When does life mean life?

Peter Sutcliffe

 

Three convicted murderers are challenging their sentences in the European Court of Human Rights. They claim that the rare “whole life” tariffs which have been imposed in their cases is contrary to their human rights.

Jeremy BamberPeter Moore and Douglas Vinter were all convicted for murder and therefore sentenced to life imprisonment, which is the mandatory sentence for the crime. It has been so since death penalty was abolished in 1969.  However, as is well-known, life does not always mean life, and when a judge passes sentence he also sets a tariff, which is the number of years before which the prisoner will be eligible to be considered for early release on licence. The rules have already been altered to make them compatible with fair trial rights. Will they have to be altered again?

The “whole life” tariff is only set in a limited number of cases. As stated in the European Court of Human Rights’s statement of facts:

Since the abolition of the death penalty in England and Wales, the sentence for murder has been a mandatory sentence of life imprisonment. When such a sentence is imposed, it is the current practice, in the majority of cases, for the trial judge to set a minimum term of imprisonment which must be served before the prisoner is eligible for release on licence. Exceptionally, however, “a whole life order” may be imposed by the trial judge instead of a minimum term.

That is not the end of the story. Even a whole life tariff does not necessarily mean “whole life”. In fact, the secretary of state has a discretion to release even a prisoner under whole life tariff under s.30(1) of the Crime (Sentences) Act 1997 if he is satisfied that exceptional circumstances exist which justify the prisoner’s release on compassionate grounds.

For example, that is what the secretary of state recently refused to do in the case of Peter Coonan (formerly Sutcliffe), the so-called “Yorkshire Ripper” who was convicted for killing 13 women in 1981 and attacked several others. In that case, in 1996 the Home Secretary asked for a recommendation from the Lord Chief Justice, Lord Bingham, as to the minimum tariff. He responded:

I have no doubt that this is one of the rare cases where the offences were so heinous and the perpetrator so dangerous that life should mean life.

Despite this statement, and taking account Sutcliffe’s disturbed mental state, he recommended a 35-year minimum tariff. But ultimately no tariff was set. It was for the Home Secretary to decide, not the trial judge.

But the law then changed in 2003 after the House of Lords (now the Supreme Court) held that it should be judges, not the Home Secretary, who decide the length of the tariff.

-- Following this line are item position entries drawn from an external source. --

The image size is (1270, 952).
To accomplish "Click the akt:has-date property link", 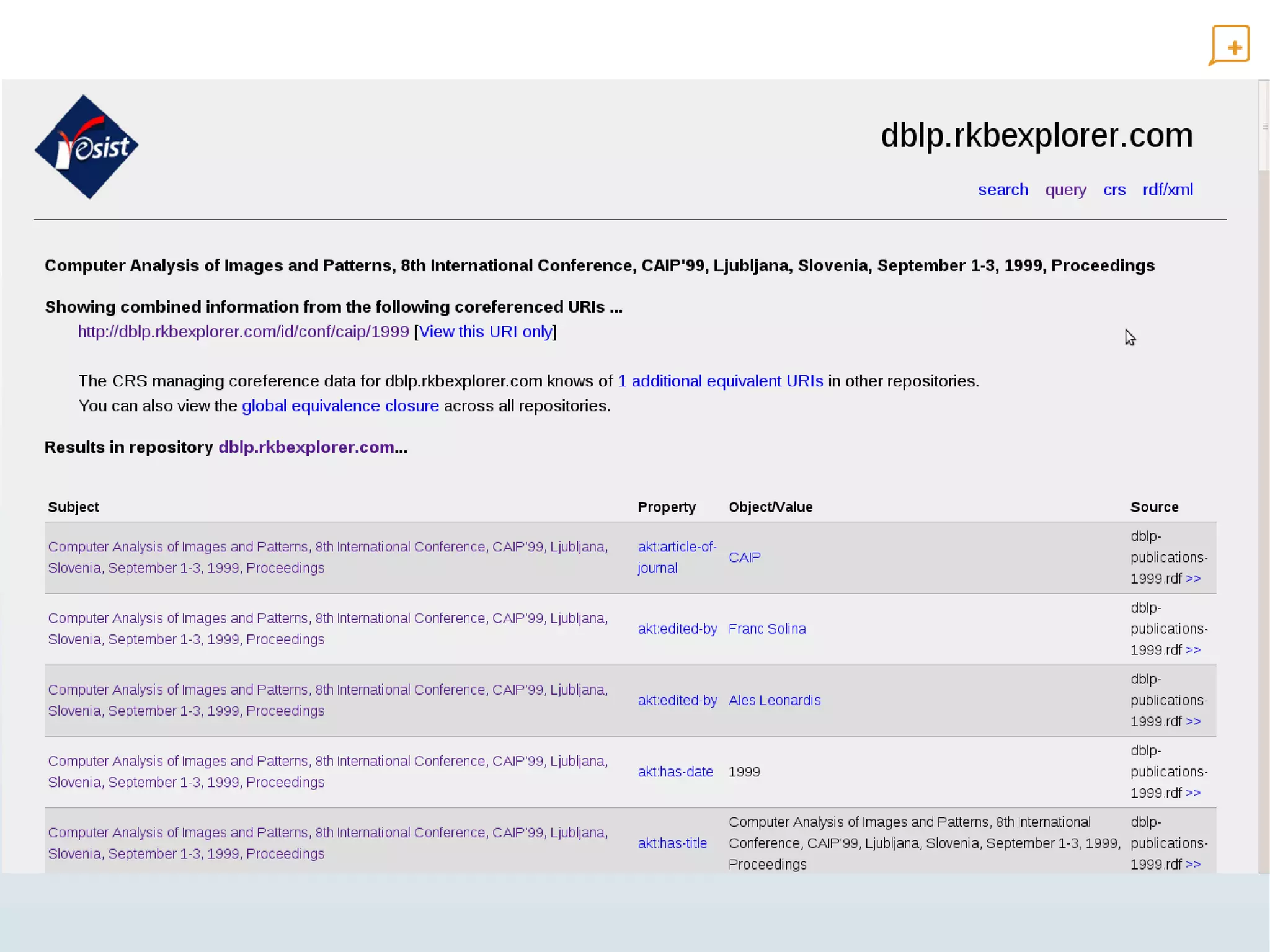I will [x=675, y=772].
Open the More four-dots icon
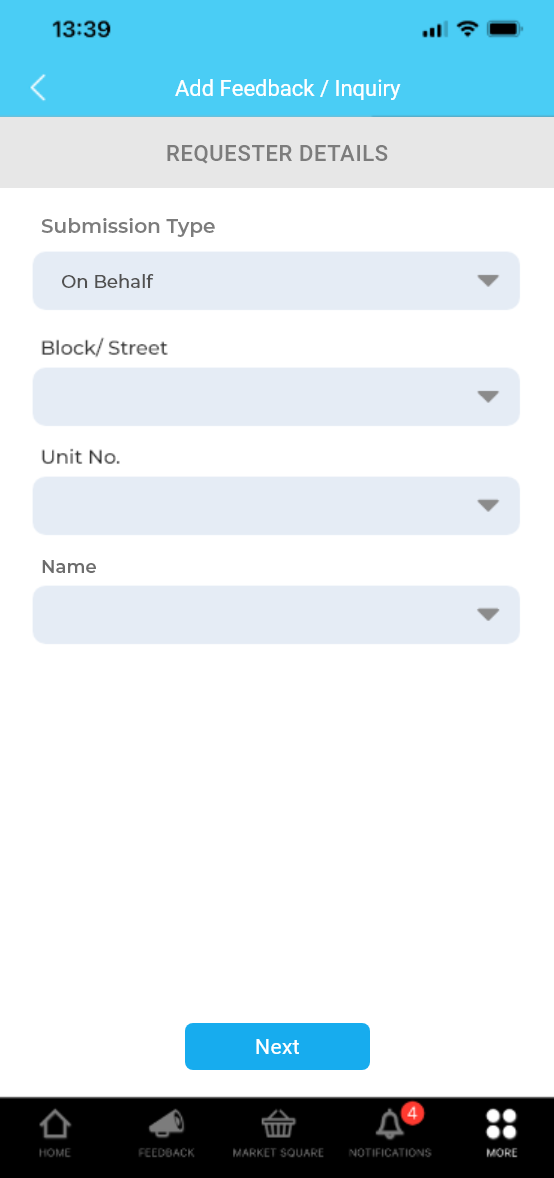 501,1125
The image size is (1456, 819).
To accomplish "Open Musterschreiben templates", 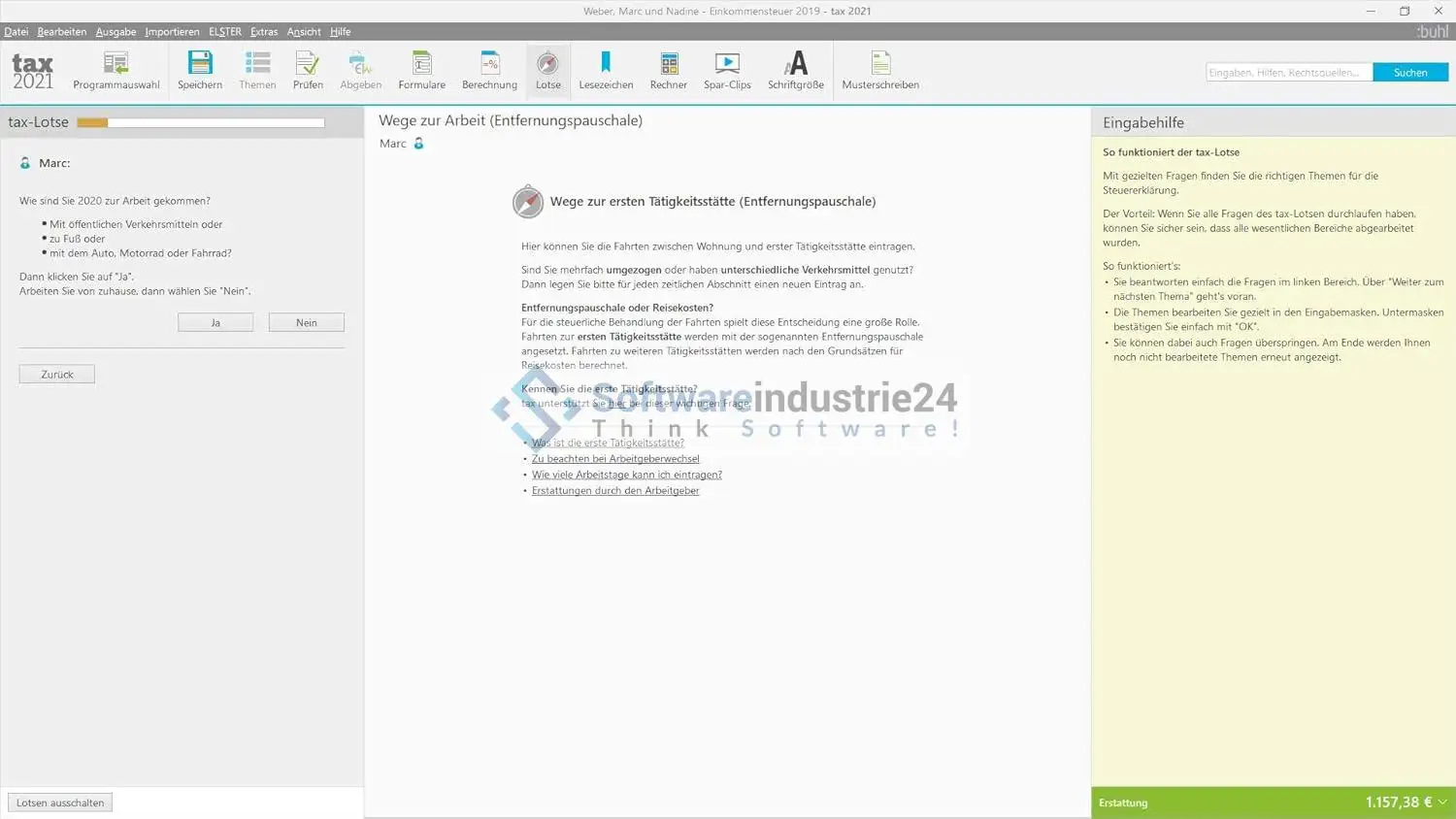I will point(880,71).
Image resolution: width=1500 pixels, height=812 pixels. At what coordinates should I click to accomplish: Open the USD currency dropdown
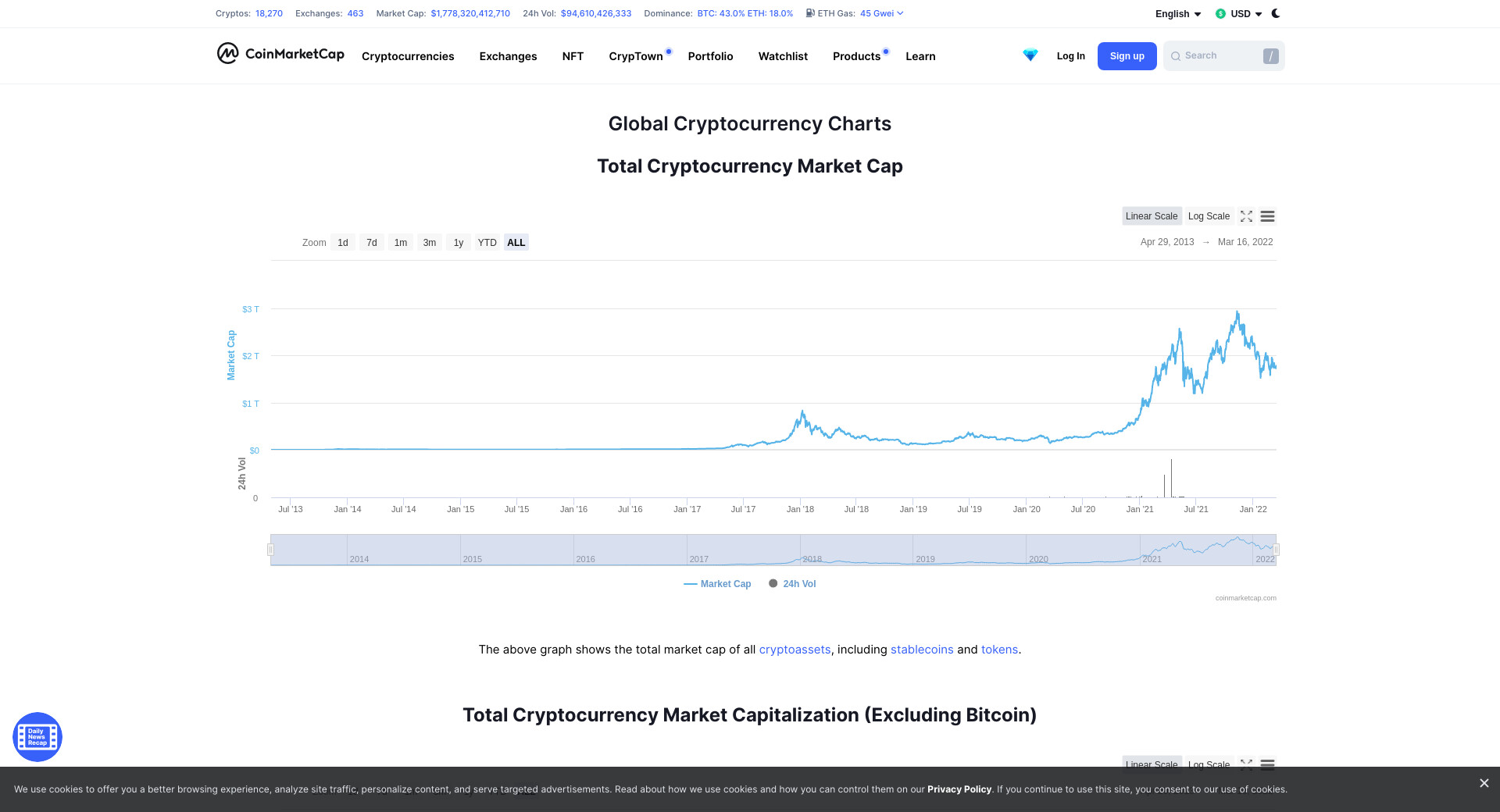click(1239, 14)
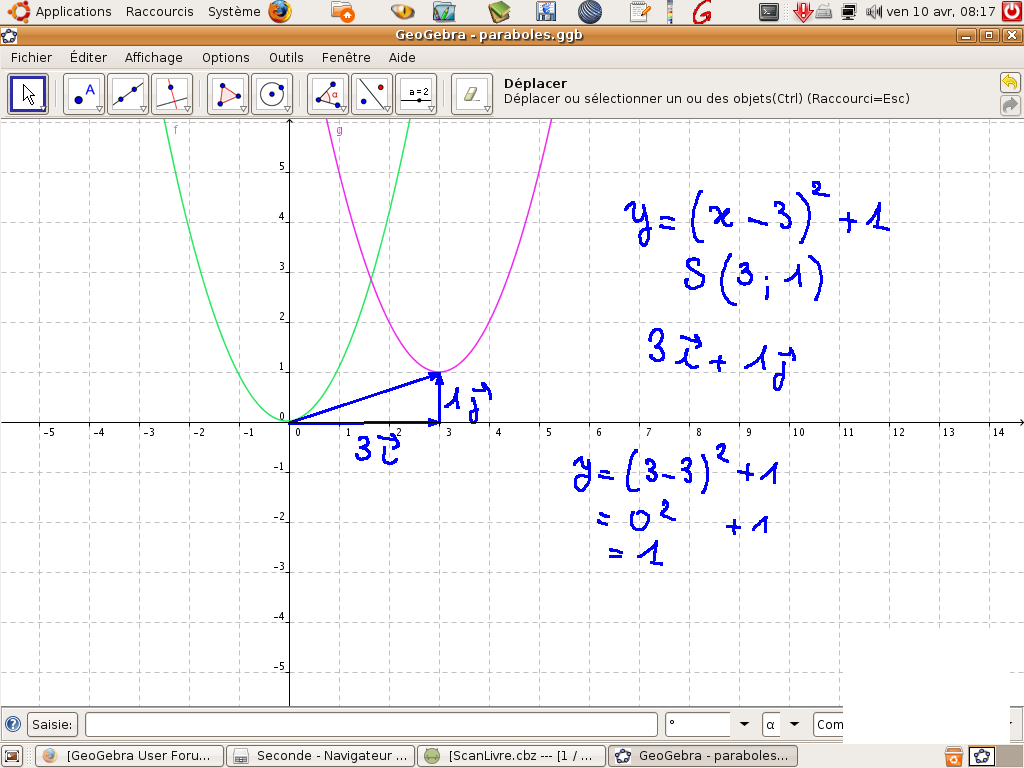1024x768 pixels.
Task: Select the circle with center tool
Action: click(x=271, y=95)
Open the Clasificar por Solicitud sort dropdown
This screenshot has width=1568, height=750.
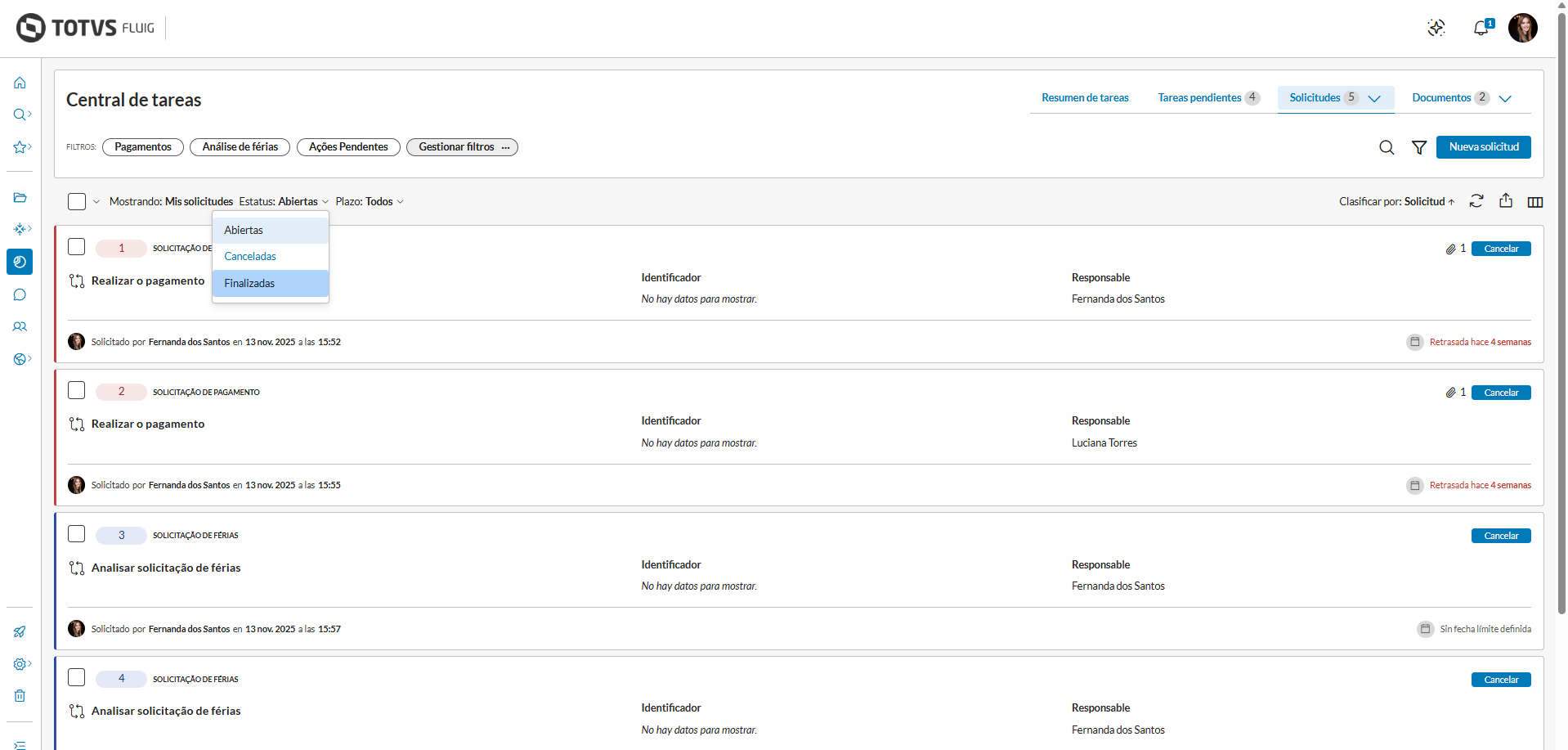point(1396,201)
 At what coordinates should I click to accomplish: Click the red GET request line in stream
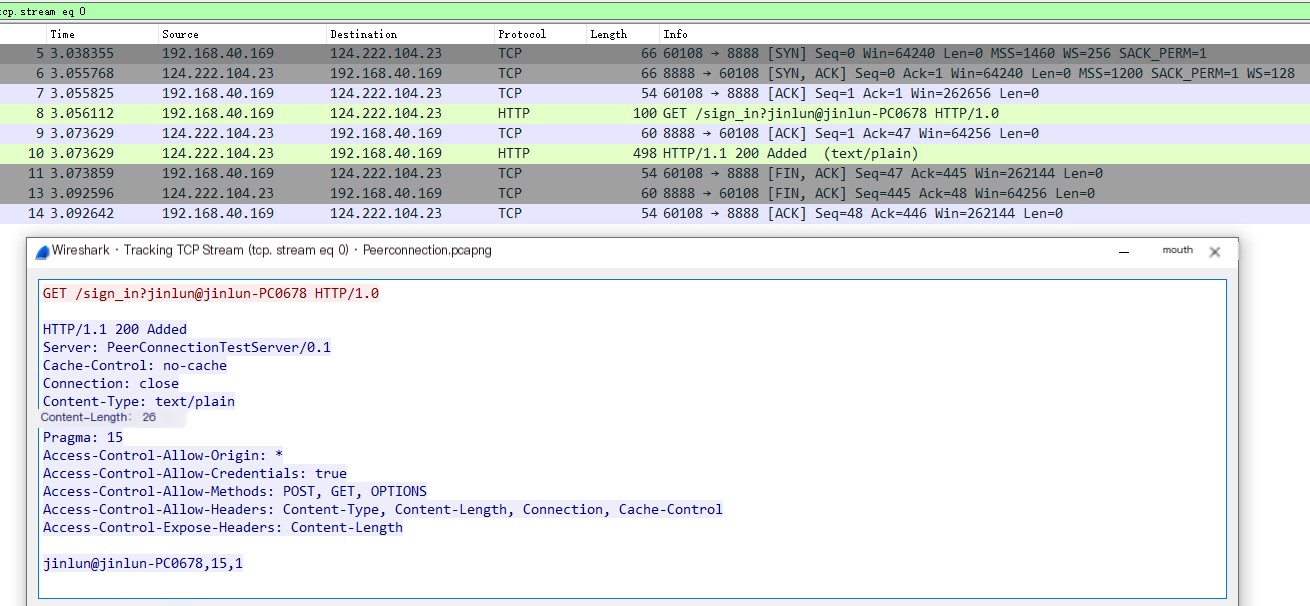(x=211, y=293)
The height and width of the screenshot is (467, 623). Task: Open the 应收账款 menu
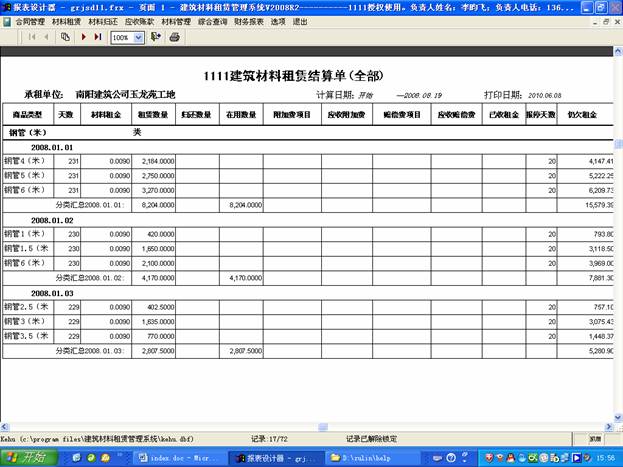click(139, 20)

It held that for a sentence of a substantial term of imprisonment to be set by the executive constitutes a breach of article 6 fair trial rights. As Lord Bingham held:

The European Court was right to describe the complete functional separation of the judiciary from the executive as “fundamental”, since the rule of law depends on it.

Therefore,

it must now be held that the Home Secretary should play no part in fixing the tariff of a convicted murderer, even if he does no more than confirm what the judges have recommended

Despite this point of principle, it is still the Home Secretary’s decision, in whole life tariff cases, as to whether they can be released. The discretion will only be exercised on compassionate grounds when the prisoner is terminally ill or seriously incapacitated, as was the reasoning behind the controversial release of the Lockerbie bomber.

This system has recently been held by the court of appeal to be compatible with fair trial rights, but the House of Lords has itself expressed doubts.

The current claim before the European court is that the imposition of whole life orders means their sentences are, in effect, irreducible and in violation of Article 3 of the Convention (protection against inhuman and degrading punishment). They maintain that, once imposed, a whole life order is not subject to review by the courts and the Secretary of State’s discretion to release on compassionate grounds, when a prisoner is terminally ill or incapacitated, is not sufficient to make that sentence de facto reducible.

As the Law and Lawyers blog suggests, this case would be an early Christmas gift for detractors of the Strasbourg court if it rules in their favour (and, indeed, if the court rules before then):

It would be hard to think of any issue more likely to bring the present U.K. government on to a collision course with Strasbourg and there is little doubt that, for the very worst murder cases, the British public would side with the government in opposition to any decision to rule out the whole life tariff. Such a schism might well prove to be injurious to longer term human rights protection in the U.K.

The court may find that the system is generally fair, and that the secretary of state can have some role as long as it is reviewable by a court. However, it may equally extend the principle already approved by the House of Lords in 2003, that the executive should have no role in setting long terms of imprisonment. If it does the latter, given that those affected are amongst society’s most hated criminals, this could be a very unpopular decision indeed.